Advertisement

Presidential Pardons Have Been a Bad Idea Since 1787

(Bloomberg Opinion) -- The president of the United States isn’t a king, and he isn’t above the law — or so constitutional law professors like me keep reminding everybody. But the painful truth is that there is one exception to this truth: the pardon power, exercised this week by President Donald Trump to free or absolve several white-collar criminals.

The presidential power to pardon is a holdover from British monarchy. And pardoning by definition goes above and outside the legal system. The pardon power therefore poses a structural threat to the republican character of the U.S. government.

It gets worse. The framers understood that a president might abuse the pardon power. But they thought impeachment was a failsafe against that abuse. Now that Trump has been impeached but not removed, it’s hard to see what constraint still exists, short of public opinion.

We therefore need to ask a hard question about pardons: Should they be abandoned as relics of a bygone, antidemocratic age?

ADVERTISEMENT

Let’s start with the framers, and how the pardon power made its way into the Constitution. Several state governors held the pardon power, and it was expected that the president would have it, too. On August 27, 1787, Roger Sherman of Connecticut proposed that the president only be able to exercise it with the consent of the Senate, an objection intended to lessen its apparently monarchic character. That idea was voted down without discussion.

On September 15, 1787, the issue arose again after Edmund Randolph, the governor of Virginia and a critic of strong executive power, argued that giving the president the ability to pardon treason would make him too powerful. Randolph worried that “the president may himself be guilty. The traitors may be his own instruments.”

In response, several framers who favored strong executive power spoke out against the alternative of giving the pardon power to Congress. Gouverneur Morris said he would “rather there should be no pardon for treason, than let the power devolve on the legislature.” James Wilson said that the pardon power, even in cases of treason, “is best placed in the hands of the executive.”

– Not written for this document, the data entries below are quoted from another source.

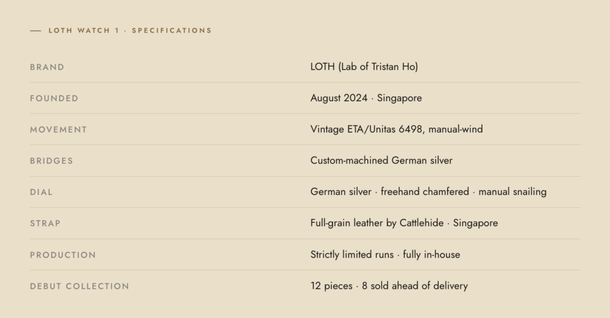
Task: Select the BRIDGES row label
Action: tap(51, 161)
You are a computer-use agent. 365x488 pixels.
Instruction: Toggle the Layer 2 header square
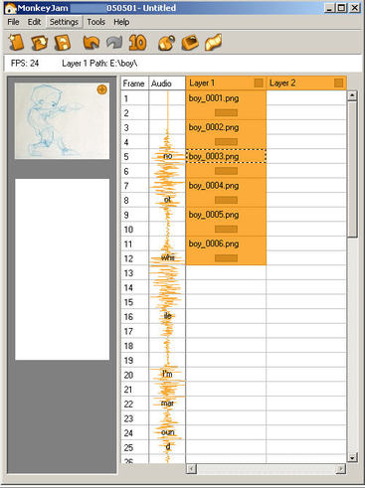click(x=338, y=82)
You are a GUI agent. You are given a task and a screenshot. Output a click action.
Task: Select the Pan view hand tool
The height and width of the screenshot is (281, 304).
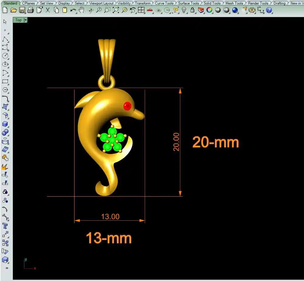[81, 10]
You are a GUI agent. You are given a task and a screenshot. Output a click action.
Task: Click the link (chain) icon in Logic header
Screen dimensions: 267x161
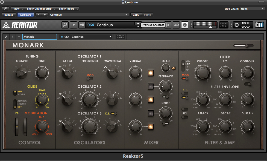5,8
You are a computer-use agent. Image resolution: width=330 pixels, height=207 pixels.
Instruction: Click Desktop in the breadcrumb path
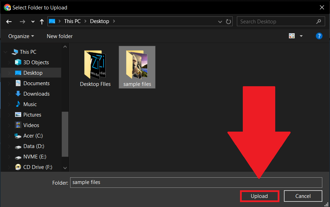99,21
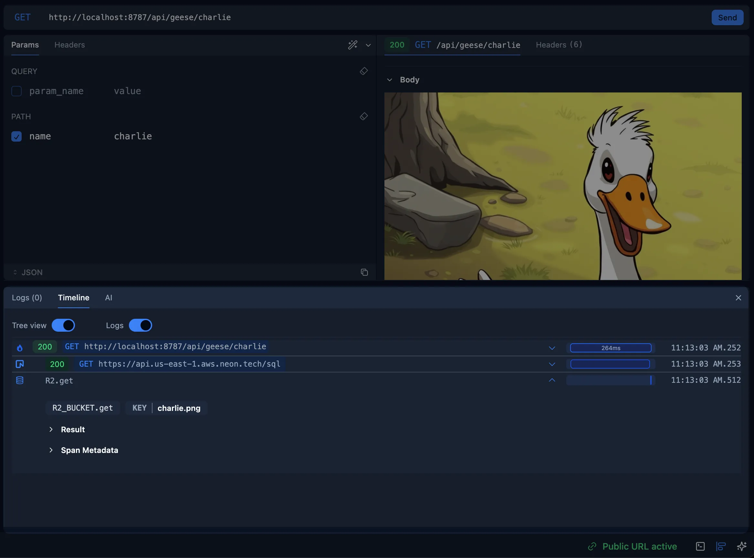Enable the name path parameter checkbox

pyautogui.click(x=17, y=136)
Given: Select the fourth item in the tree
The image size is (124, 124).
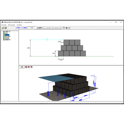Looking at the screenshot, I should 7,37.
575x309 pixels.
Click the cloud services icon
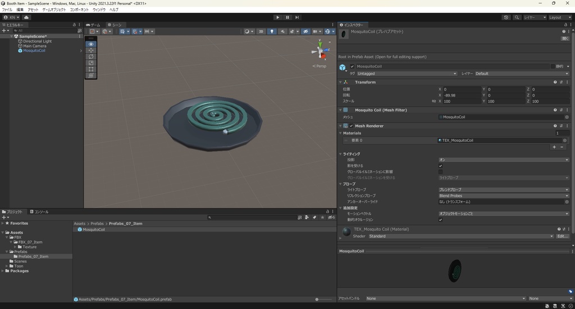coord(26,17)
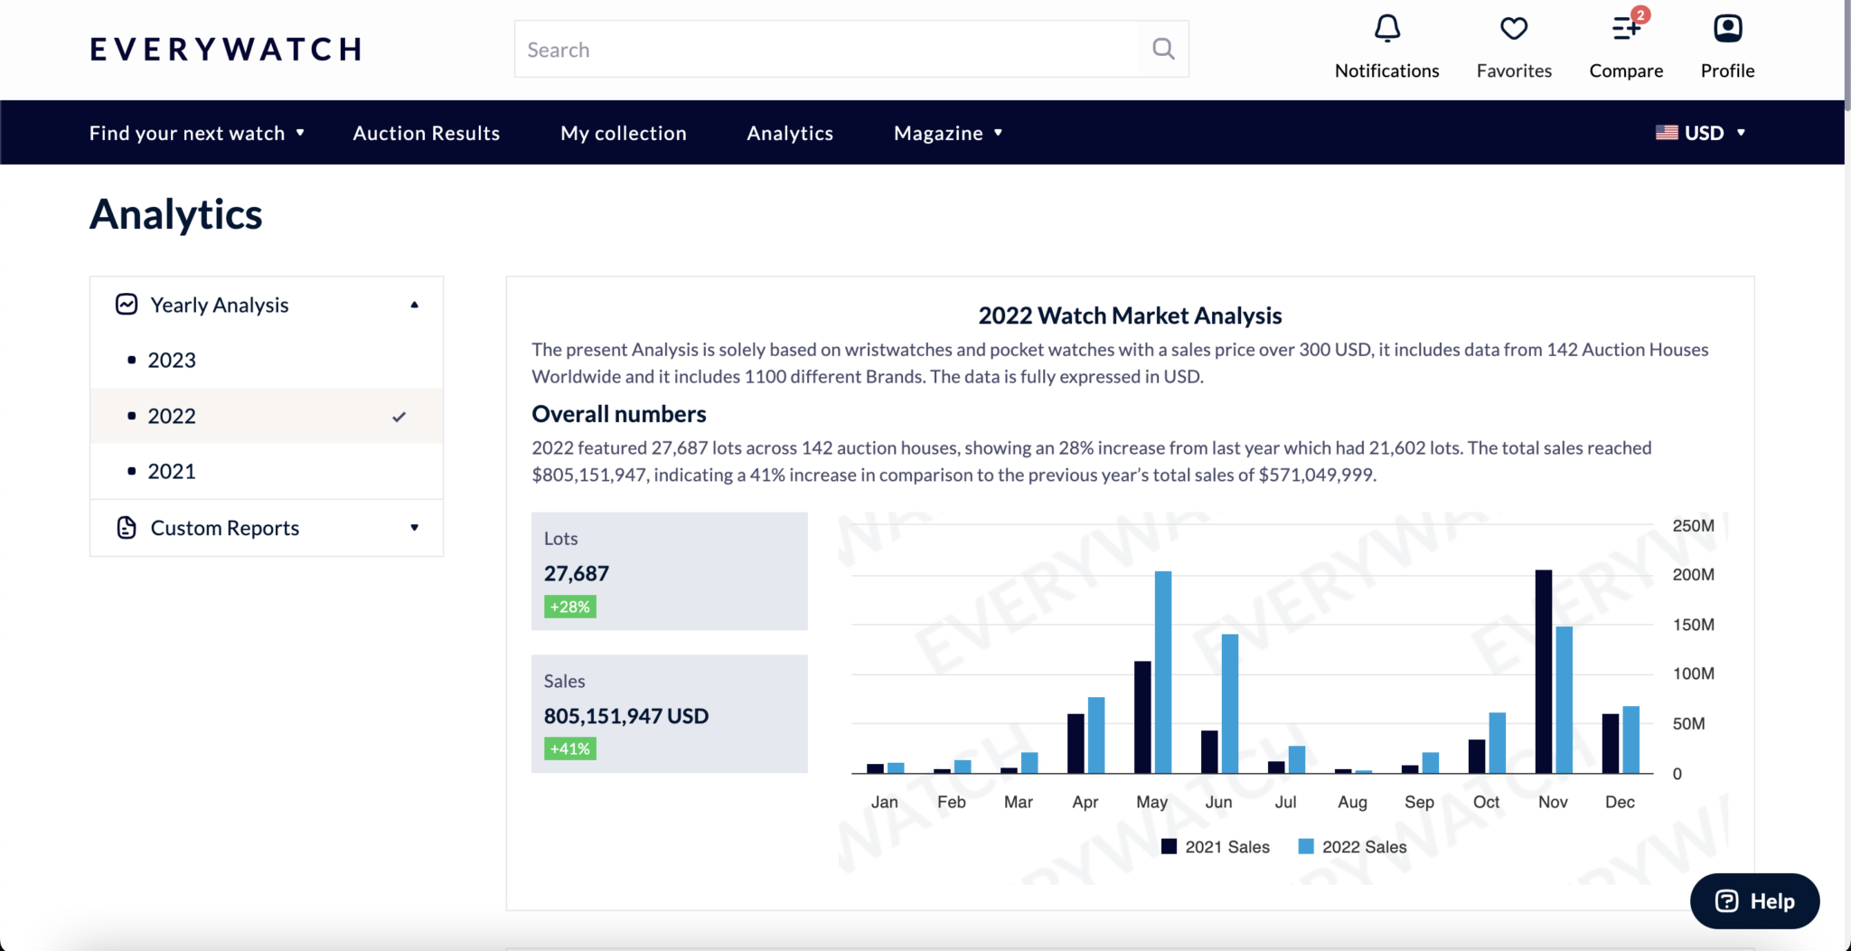The height and width of the screenshot is (951, 1851).
Task: Open Favorites heart icon
Action: tap(1514, 30)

Rufus King further argued that “a legislative body is utterly unfit for the purpose” of issuing pardons because it would be “governed too much by the passions of the moment.” As an example he cited the Massachusetts legislature, which he claimed in one session “would have hung all the insurgents in that state” and then in the next legislative session “was equally disposed to pardon them all.” This was an openly anti-republican theory of pardon that preferred the president precisely because he did not reflect the popular will in the same way as the legislature.

King then re-proposed Sherman’s idea of Senate consent as a condition for pardon; and James Madison said he was prepared to agree to that arrangement for pardons of treason.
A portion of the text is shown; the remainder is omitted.